Generell wird an der Uni sehr wenig zu „Kriegsgräbern“ angeboten. Das Thema taucht nicht auf. Ich fände es spannend, wenn es mehr Angebote wie Vorlesungen oder Seminare gäbe. Mein erster Kontakt war ein Seminar zu Denkmälern in Berlin. Das hatte eigentlich auch nichts mit Kriegsgräbern zu tun. Es war Zufall, dass die Langemarckhalle diesen historischen Kontext hatte. Ich hätte genauso gut über das Brandenburger Tor oder das Holocaust-Mahnmal arbeiten können. 
 

Wie sehen Ihre Pläne aus? Haben Sie sich einen zeitlichen Rahmen für die Promotion gesetzt?

Ja, tatsächlich habe ich mir einen sehr weiten zeitlichen Rahmen gesetzt. Ich arbeite Vollzeit und habe mir gesagt: Ich will’s probieren! Wenn’s am Ende klappt, ist es super, aber ich will mir keinen ganz großen Druck machen. 
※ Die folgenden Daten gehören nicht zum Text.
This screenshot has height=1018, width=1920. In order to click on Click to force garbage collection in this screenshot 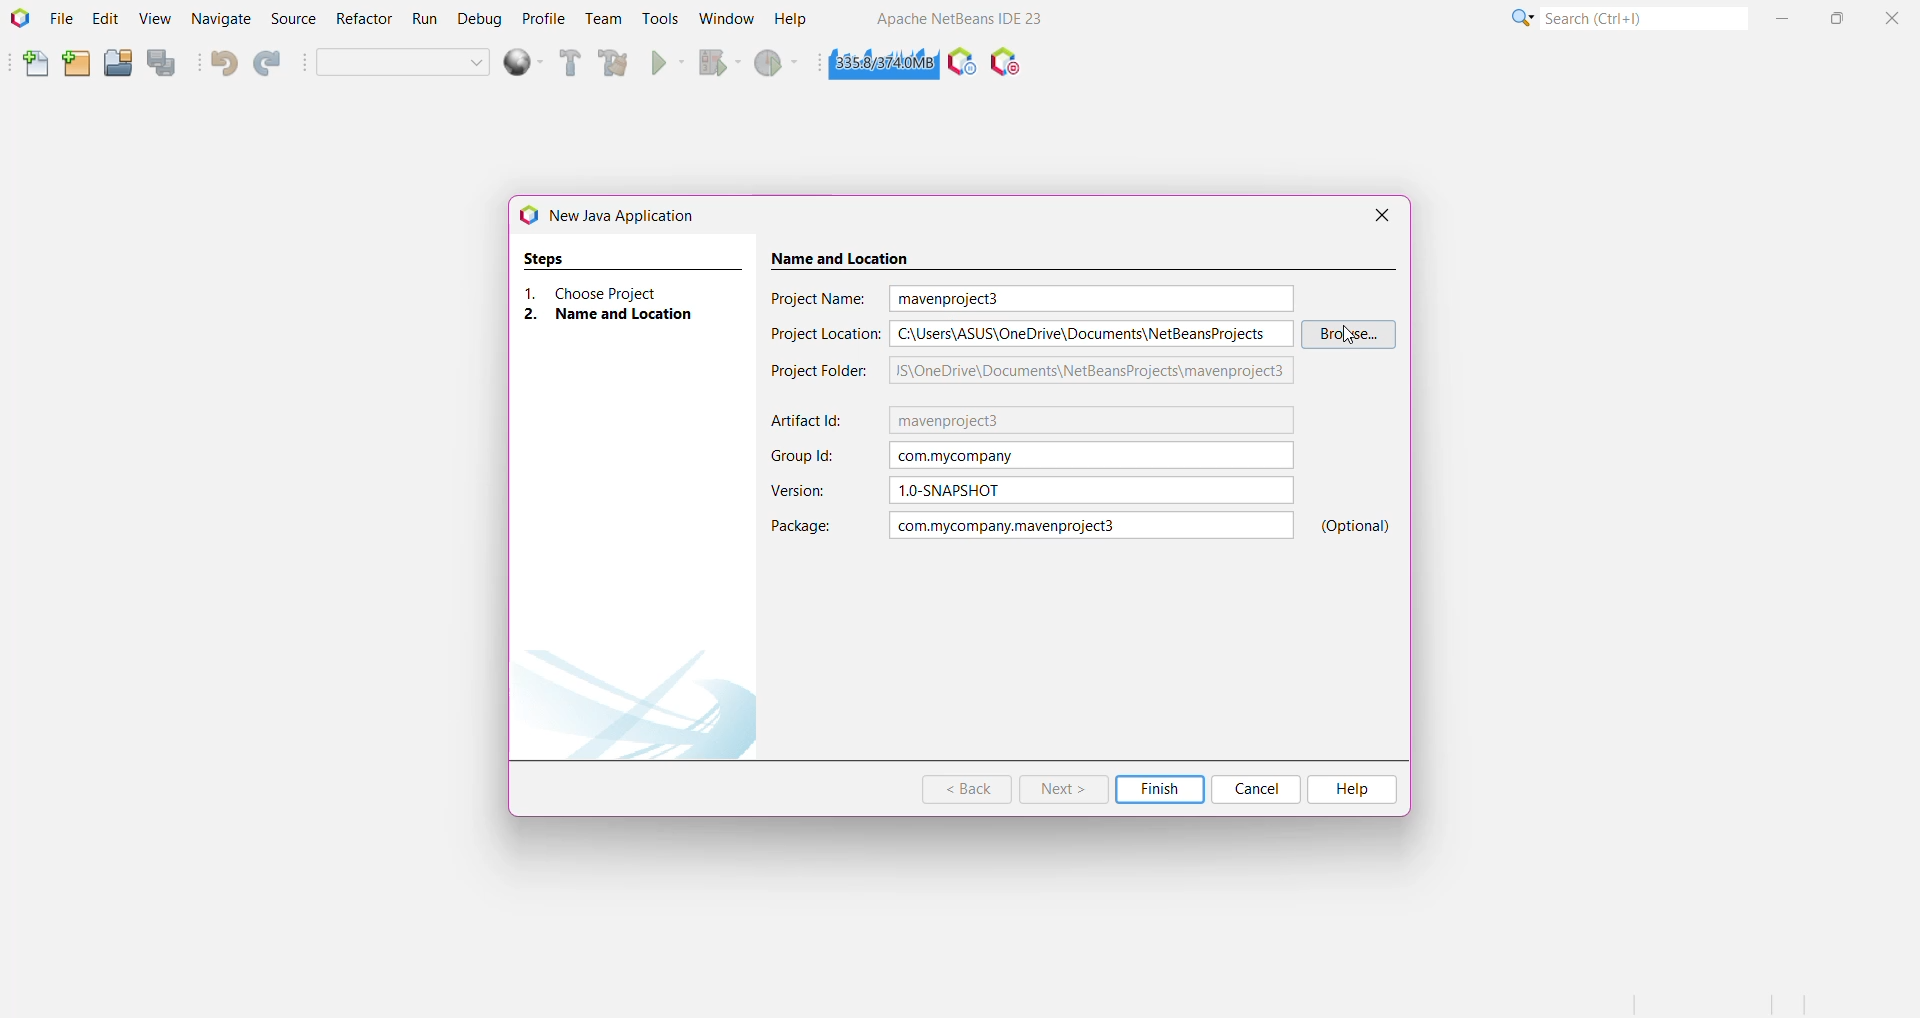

Mein Ziel wäre, bevor ich 40 bin, die Promotion fertig zu kriegen (lacht). Ansonsten weiß ich nicht, ob ich später noch einmal in die wissenschaftliche Schiene gehen möchte. Ich fühle mich ganz wohl in meinem Arbeitsbereich im „International Office“, finde es jetzt aber auch spannend, mal wieder eine andere Perspektive einzunehmen und wissenschaftlich zu arbeiten. Wer weiß, was sich ergibt.
 

Liebe Frau Zeitz, vielen Dank für das Gespräch und alles Gute für Ihre Promotion!